A former Minister of Youth and Sports under the erstwhile Mahama administration, Elvis Afriyie Ankrah, has said that corruption seems entrenched in the country’s system because some individuals involved in the act finance political parties.
In his view, corruption investigations against such people becomes difficult after the political party they sponsored wins power.
According to him, it is about time politicians faced the harsh truth and submit themselves to the necessary processes for positive change.
He added that some businessmen and women heavily fund both the governing New Patriotic Party (NPP) and the main opposition National Democratic Congress (NDC), making it impossible for the two parties to deal with such people in corruption-related issues.
At a conversation on Rethinking Political Leadership in Ghana organised by socialist group, Progressive Intellectuals, on Tuesday, 2 October 2018, he said: “The two major parties, they are all guilty. I was tasked to investigate GYEEDA (Ghana Youth Employment and Entrepreneurial Development) and I found myself in a situation where [i was investigating] people who supported us during the campaign, and they support all parties. When there is time for election, they give monies to both parties, so don’t believe one party, both parties do it”.

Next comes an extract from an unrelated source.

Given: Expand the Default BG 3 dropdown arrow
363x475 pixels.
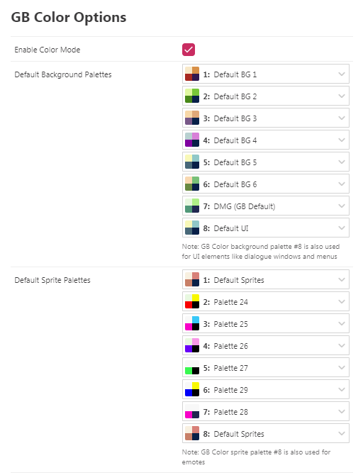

“They said we should clean it up and we started cleaning it up, it was so embarrassing and awkward; people who have given you t-shirts and money and all kinds of things and now you are dealing with them. It was almost unconscionable but it had to be done and in the process some of us almost lost our lives because then, there was pressure within the party because you are cutting off the source of funding, for both parties,[and so], they will come after you.
“So we have created a system that legitimises and institutionalises the corruption and at the same time we say we want to deal with the corruption,” he lamented.
Mr Ankrah, therefore, wants the system to be cleansed adding that: “Check all the corruption-related cases, from BOST to whatever, check, it is linked to campaign financing. There is always a financier there…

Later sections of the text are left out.